Of 812 households, 39.4% had children under 18 living with them, 60.7% were married couples living together, 10.6% had a female householder with no husband present, and 24.1% were not families. About 22.5% of all households were made up of individuals, and 11.8% had someone living alone who was 65 or older. The average household size was 2.87, and the average family size was 3.40.

In the city, the population was distributed as 32.8% under 18, 8.7% from 18 to 24, 25.4% from 25 to 44, 20.2% from 45 to 64, and 12.9% who were 65 or older. The median age was 32 years. For every 100 females, there were 95.3 males. For every 100 females age 18 and over, there were 93.0 males.

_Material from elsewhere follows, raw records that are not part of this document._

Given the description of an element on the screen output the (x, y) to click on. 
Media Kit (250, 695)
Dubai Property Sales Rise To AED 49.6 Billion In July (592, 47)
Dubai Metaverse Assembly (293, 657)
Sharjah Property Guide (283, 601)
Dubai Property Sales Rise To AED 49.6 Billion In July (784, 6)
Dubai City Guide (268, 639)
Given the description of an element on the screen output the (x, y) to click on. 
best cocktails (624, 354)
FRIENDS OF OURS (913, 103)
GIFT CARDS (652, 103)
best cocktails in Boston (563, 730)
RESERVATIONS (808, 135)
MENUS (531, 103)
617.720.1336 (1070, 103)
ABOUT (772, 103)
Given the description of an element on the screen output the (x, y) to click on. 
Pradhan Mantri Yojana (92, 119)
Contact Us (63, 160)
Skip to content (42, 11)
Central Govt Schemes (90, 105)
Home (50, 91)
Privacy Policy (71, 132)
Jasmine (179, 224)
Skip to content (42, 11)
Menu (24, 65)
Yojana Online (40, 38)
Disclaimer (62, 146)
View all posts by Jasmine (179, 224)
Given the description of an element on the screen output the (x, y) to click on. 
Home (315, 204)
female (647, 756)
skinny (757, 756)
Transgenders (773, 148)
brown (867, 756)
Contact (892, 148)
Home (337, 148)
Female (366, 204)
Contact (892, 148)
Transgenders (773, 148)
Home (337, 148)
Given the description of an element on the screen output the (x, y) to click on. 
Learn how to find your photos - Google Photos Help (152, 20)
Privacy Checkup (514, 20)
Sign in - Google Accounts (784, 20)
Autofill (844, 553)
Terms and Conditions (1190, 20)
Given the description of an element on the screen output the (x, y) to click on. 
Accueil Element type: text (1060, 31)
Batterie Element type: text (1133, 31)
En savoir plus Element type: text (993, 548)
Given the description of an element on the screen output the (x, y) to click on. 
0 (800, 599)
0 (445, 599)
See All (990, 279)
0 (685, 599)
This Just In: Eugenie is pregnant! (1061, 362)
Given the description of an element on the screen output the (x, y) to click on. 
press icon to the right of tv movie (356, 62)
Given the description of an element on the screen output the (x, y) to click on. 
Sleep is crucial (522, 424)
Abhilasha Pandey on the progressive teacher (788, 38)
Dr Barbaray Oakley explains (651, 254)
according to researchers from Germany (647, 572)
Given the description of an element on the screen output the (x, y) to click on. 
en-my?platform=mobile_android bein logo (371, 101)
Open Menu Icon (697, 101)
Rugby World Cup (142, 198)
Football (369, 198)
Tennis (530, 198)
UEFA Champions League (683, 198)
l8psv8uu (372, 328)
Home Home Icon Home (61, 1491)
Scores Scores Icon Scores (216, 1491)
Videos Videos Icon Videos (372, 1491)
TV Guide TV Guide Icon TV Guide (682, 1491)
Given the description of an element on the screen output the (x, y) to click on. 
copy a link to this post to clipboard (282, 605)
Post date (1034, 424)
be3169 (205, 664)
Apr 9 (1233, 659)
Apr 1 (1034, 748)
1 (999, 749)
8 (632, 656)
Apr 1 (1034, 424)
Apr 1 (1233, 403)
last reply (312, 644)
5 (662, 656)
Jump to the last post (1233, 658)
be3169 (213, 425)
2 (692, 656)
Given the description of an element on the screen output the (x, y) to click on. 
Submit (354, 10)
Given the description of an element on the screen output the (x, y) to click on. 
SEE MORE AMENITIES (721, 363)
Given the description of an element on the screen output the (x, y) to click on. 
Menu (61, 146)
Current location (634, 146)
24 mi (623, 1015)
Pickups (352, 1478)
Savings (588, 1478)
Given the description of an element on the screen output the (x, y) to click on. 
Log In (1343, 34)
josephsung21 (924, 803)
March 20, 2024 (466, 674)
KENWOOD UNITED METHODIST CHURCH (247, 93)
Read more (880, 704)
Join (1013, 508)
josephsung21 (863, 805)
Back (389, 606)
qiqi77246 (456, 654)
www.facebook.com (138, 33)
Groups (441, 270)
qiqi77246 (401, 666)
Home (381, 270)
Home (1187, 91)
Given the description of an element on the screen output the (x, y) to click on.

The median income in the city for a household was $26,929 and for a family was $30,707. Males had a median income of $27,944 versus $16,181 for females. The per capita income for the city was $12,253. About 22.3% of families and 25.6% of the population were below the poverty line, including 31.8% of those under 18 and 22.0% of those 65 or over.

==Education==
The City of Seagraves is served by the Seagraves Independent School District and home to the Seagraves High School Eagles.